I kind of agree with jf here. If I didn't know any better, I could have sworn that was satire. But it's so hard to tell anymore.

8/31/2006  
Blogger Kyle Michaelis said...

J and Dave-

If you read Gunscribe's full post, I think you'll see that he's writing on the level. Like many Nebraska Republicans, this guy has been mad at Hagel for some time. More than any of the Letters to the Editor from his sort, this article just comes right out and lays their reasoning on the table.
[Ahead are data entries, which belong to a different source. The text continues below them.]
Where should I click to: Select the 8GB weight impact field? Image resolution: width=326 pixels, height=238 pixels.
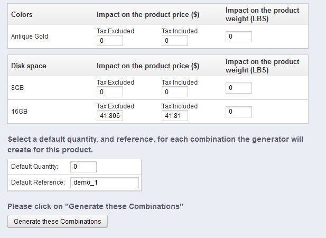point(238,88)
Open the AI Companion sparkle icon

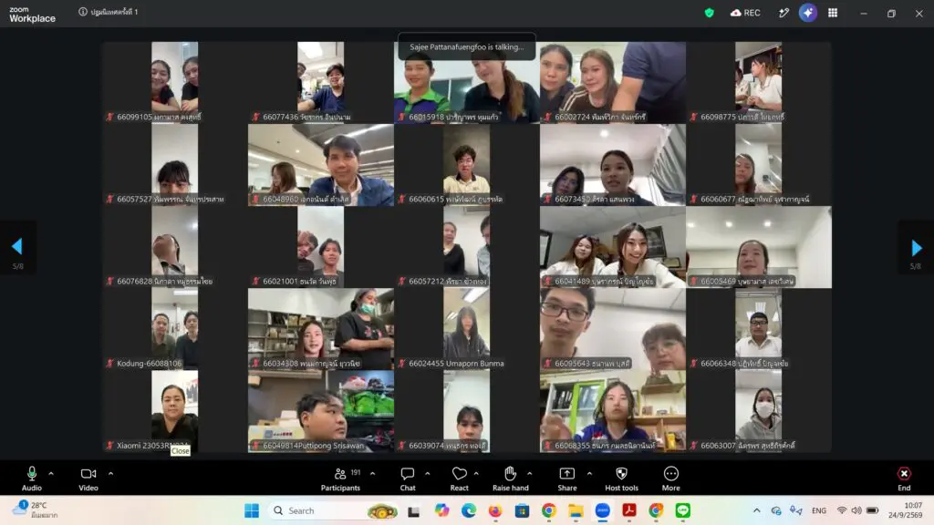coord(808,13)
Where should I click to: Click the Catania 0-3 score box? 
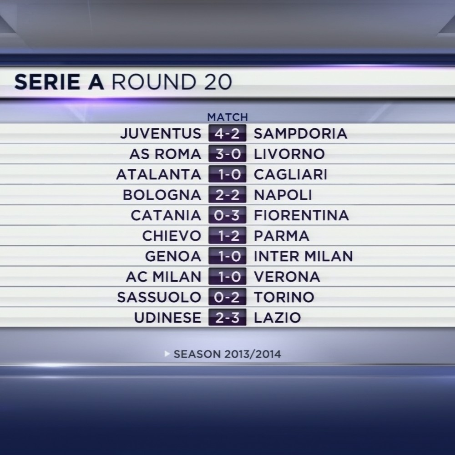click(x=227, y=215)
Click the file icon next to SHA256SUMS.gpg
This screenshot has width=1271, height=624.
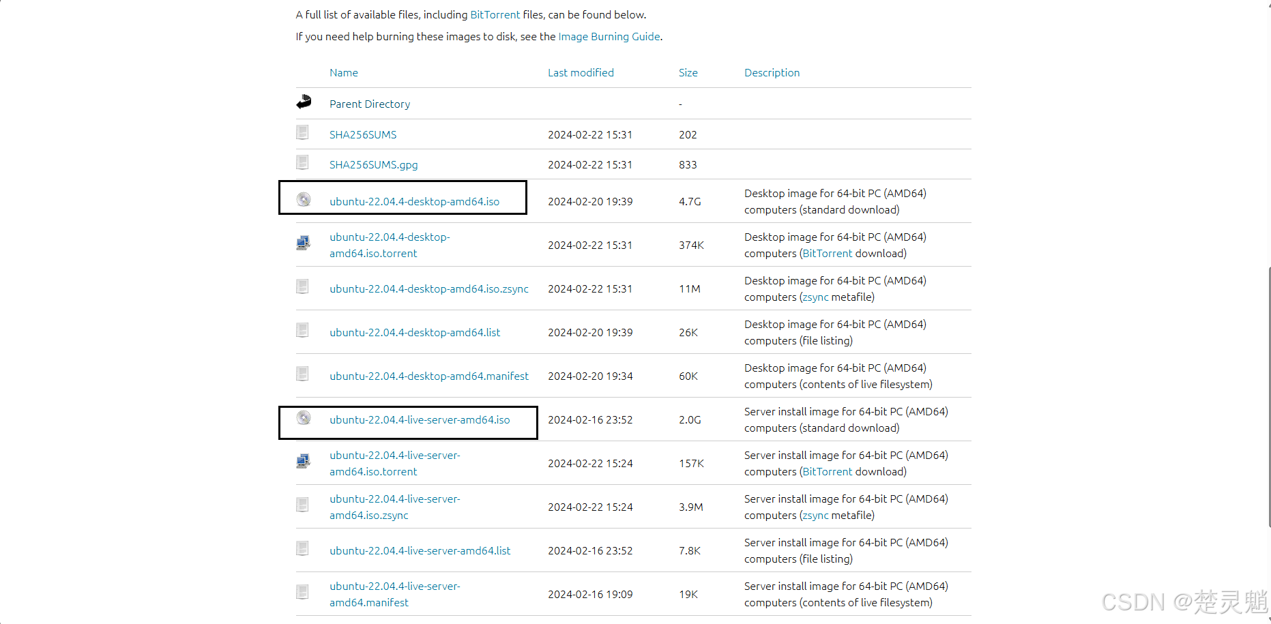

I wish I could dismiss the post as an extremist rant, but its message possesses a consistency that is otherwise lacking from Republican quarters. It's a perspective that voters must see and recognize for themselves. When they do, I think they'll decide that the Democratic Party offers a better alternative - at least in 2006.

8/31/2006  
Anonymous Anonymous said...

If what you say is true, Kyle, then Gunscribe is a parody of a parody?

8/31/2006  
Blogger Unknown said...

Sometimes, I think that the rightwingers have become parodies of themselves.

8/31/2006  
Anonymous Anonymous said...

talk about being a slave to a brand name. i think gunscribe is a great example of a quote i read somewhere; "conservativism never fails it is only failed." absent any tangible evidence of good government or "good conservative values" they still have the ideal. i have to wonder if gunscribe could articulate that ideal. what does it mean to be a republican/conservative? according to gunscribe it's whatever george bush says it is. even if what george bush says is decidedly not conservative.
also, i hope cheney, with his 25% approval rating in tow, makes a few more trips to nebraska.

8/31/2006  
Anonymous Anonymous said...

i have heard more than one self-proclaimed independent or liberal laud hagel for his "independence" from the elephant party and consider voting for him simply because he is willing to periodically voice dissent. perhaps this letter indicates the downside to trying to play both sides.
but then, really, doesn't hagel still totally toe the line but just ACT like a rebel anyway?

9/02/2006  
Blogger Unknown said...

I'll be honest - if I was of voting age in 2002, I would have cast my vote for Hagel. I've since realized that he is all talk. Hagel is the de facto leader of the Nebraska Republican Party. Ironic, isn't it?

9/03/2006  
Blogger Mac G said...

I am glad Hagel actually criticizes the Bush Admin over their war policy and I think you have touched on this before, but give me one crucial vote where Hagel voted with the Dems over the Republicans? I can not think of any. He is not independent as much as McCain is moderate. All PR Spin. I always thought the Dems had a chance winning Lincoln and Omaha districts, alot more moderate people there than the bible beaters. Didnt have good candidates with financial backing of the national party. It will be interesting to see what happens this election. Also, Didnt Hagel live most of his life in Virginia, slinging cell phones? No one ever calls him out on that. Great Blog, makes me believe Nebraska can contain progressive thinking people. I have doubted that my whole life.